## Begin Given information

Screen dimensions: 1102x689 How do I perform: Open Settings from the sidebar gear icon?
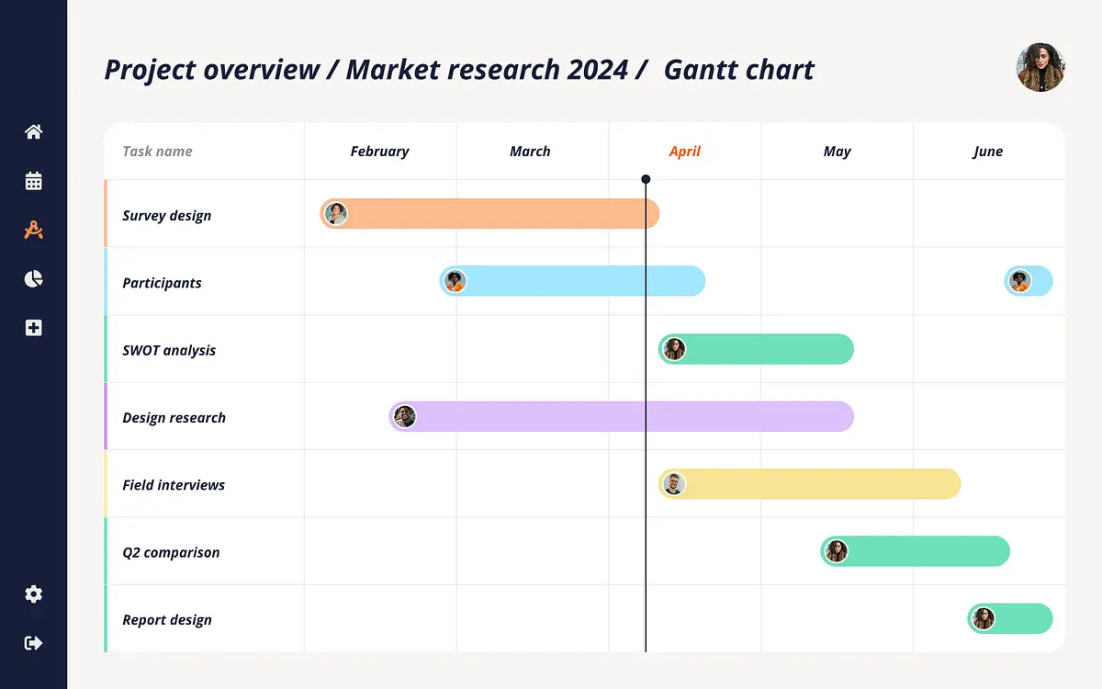coord(33,594)
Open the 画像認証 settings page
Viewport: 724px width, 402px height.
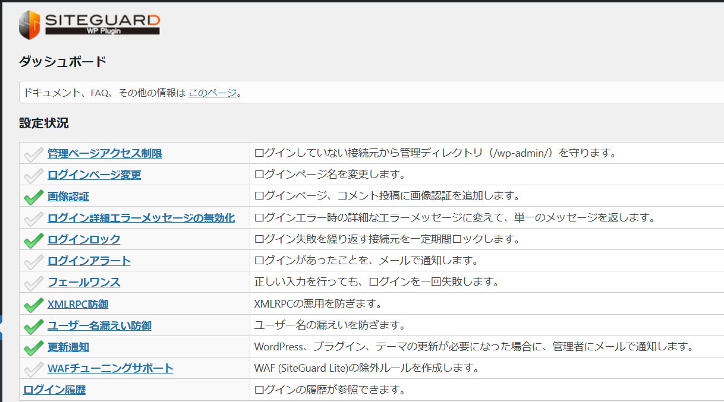point(67,196)
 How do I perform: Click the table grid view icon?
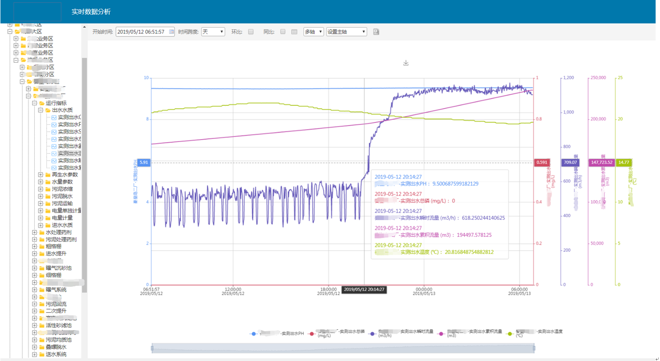pyautogui.click(x=294, y=32)
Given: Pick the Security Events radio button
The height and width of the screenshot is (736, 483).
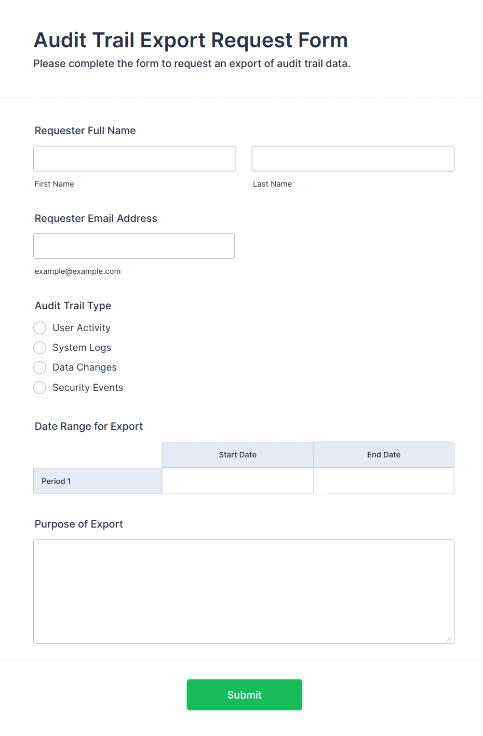Looking at the screenshot, I should coord(40,388).
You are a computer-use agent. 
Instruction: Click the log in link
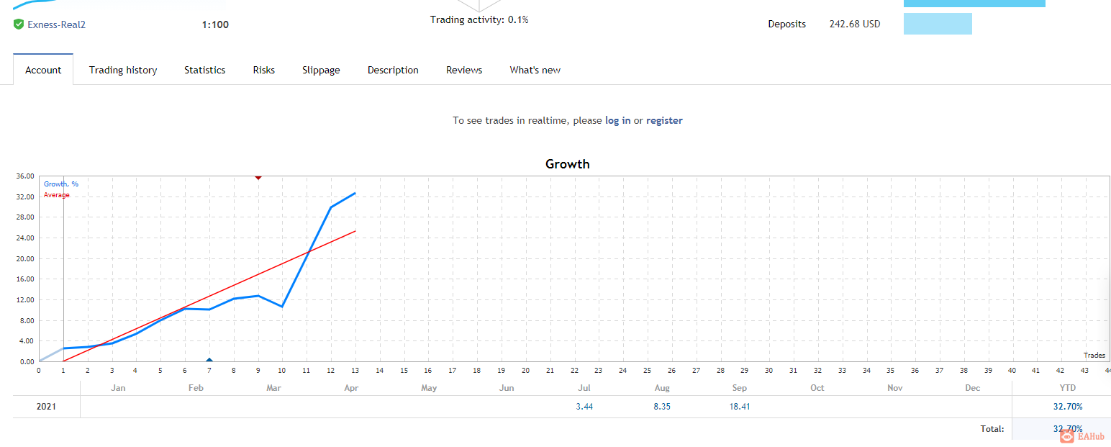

## End Given information

Rewrite the data above as a Markdown table with the columns Number and Line, putting each line in its own row and skipping blank lines. Leave the pictures out.

| Number | Line |
|---|---|
| 1 | Screen dimensions: 1102x689 How do I perform: Open Settings from the sidebar gear icon? |
| 2 | coord(33,594) |
| 3 | Open the 画像認証 settings page |
| 4 | Viewport: 724px width, 402px height. |
| 5 | point(67,196) |
| 6 |  How do I perform: Click the table grid view icon? |
| 7 | pyautogui.click(x=294, y=32) |
| 8 | Given: Pick the Security Events radio button |
| 9 | The height and width of the screenshot is (736, 483). |
| 10 | Looking at the screenshot, I should coord(40,388). |
| 11 | You are a computer-use agent.  |
| 12 | Instruction: Click the log in link |